Still, Asher could prevail if it turns out Oliver was lying when she told the AP that he’d violated the code of conduct, been investigated, and left the organization as a result. The new evidence points to something different — an informal private agreement. In a saga that revolves around whether a married man preyed on vulnerable women, the success of his lawsuit may ultimately hinge on more technical issues: What, precisely, was SCBWI’s code of conduct at the time, and did he really violate it? Did Oliver really investigate the accusations? And did he leave on his own terms, or was he expelled? (When the accusations against him came out, Asher said that he hadn’t left the organization at all, which could technically have been true, though the source who’d seen the correspondence says he was effectively banned.)
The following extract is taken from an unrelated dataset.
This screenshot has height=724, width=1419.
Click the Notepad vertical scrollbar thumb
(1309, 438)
If Oliver had handled the situation differently, it’s possible that none of these questions would be in play at all. “There are probably a million ways that the organization could have written its statement that would make it much harder to make a defamation claim,” Arnow-Richman told me. “If the organization said factually: ‘We received these complaints, we confirmed them with the victims, we don’t know who said what and we’re not in a position to figure out who did what. What we know is that the membership has expressed concerns and we think we’d be better served by asking this person to leave and he has agreed.’ Then, they can’t be liable for defamation.”
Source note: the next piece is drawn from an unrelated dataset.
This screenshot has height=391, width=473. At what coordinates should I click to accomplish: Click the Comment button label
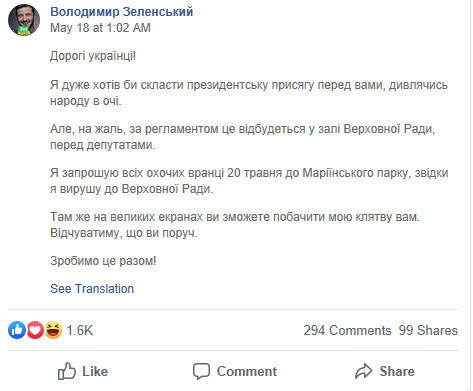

It’s possible that both Asher and Oliver may have given incomplete versions of how things played out between them. The details remain muddled, but it’s clear that after receiving seven women’s complaints, Oliver and Asher and his agent sought to settle the situation quietly, appease the accusers, and move on. That’s no longer tolerated in the current era. No single defamation suit is likely to change that fact in 2019 — at least not for now.